(PROVIDED MATERIAL begins)
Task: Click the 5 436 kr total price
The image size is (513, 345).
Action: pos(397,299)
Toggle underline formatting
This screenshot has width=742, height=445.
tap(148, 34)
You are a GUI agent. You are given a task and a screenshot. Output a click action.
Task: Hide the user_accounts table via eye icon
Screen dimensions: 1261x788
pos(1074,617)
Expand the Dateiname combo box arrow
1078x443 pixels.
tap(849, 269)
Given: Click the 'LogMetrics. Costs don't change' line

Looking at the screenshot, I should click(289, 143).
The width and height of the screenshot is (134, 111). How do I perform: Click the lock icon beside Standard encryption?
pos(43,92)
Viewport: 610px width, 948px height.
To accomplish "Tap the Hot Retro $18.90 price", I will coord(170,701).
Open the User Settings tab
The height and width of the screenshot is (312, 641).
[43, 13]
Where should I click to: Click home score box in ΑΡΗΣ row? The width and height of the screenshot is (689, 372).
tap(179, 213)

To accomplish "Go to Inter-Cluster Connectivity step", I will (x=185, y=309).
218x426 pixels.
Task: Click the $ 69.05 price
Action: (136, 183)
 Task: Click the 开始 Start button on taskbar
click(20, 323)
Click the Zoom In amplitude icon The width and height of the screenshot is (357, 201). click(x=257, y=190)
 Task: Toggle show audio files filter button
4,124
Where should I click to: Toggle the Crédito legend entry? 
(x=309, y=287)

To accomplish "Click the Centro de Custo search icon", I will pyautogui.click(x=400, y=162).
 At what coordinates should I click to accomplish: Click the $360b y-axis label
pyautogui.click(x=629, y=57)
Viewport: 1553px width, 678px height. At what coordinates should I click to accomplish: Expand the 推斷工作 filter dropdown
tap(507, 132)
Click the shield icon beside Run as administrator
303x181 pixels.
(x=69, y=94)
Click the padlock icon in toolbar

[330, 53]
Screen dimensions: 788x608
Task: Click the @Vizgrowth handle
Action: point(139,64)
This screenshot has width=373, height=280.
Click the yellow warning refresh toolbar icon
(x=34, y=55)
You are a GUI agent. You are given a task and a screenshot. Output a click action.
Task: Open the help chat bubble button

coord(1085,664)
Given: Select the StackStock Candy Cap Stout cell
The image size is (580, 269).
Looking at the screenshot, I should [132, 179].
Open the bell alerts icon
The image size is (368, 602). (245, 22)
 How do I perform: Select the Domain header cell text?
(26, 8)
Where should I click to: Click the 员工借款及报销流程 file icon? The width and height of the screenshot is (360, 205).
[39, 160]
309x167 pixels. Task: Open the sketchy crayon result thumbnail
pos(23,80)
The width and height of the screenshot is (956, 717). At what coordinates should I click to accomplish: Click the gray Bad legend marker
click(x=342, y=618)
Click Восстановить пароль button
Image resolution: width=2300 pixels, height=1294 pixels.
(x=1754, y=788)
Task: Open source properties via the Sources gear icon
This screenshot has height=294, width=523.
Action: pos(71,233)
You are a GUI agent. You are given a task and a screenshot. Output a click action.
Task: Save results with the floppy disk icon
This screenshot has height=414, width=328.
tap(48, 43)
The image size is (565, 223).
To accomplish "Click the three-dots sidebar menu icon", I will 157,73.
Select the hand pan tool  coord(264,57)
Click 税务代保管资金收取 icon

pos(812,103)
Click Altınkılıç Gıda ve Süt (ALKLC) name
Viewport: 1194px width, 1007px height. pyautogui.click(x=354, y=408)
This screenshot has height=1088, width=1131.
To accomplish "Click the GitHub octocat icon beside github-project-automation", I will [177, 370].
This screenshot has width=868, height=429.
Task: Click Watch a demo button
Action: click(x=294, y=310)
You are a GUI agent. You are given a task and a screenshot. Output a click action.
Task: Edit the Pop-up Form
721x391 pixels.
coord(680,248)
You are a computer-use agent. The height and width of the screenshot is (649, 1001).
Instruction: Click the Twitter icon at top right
(PROVIDED MATERIAL ends)
### WORK INSTRUCTIONS:
In the data above, retype exactly and only the lines between the one holding "Viewport: 1553px width, 678px" and the one holding "Click the shield", inclusive.

### RESULT BELOW:
Viewport: 1553px width, 678px height. At what coordinates should I click to accomplish: Expand the 推斷工作 filter dropdown
tap(507, 132)
Click the shield icon beside Run as administrator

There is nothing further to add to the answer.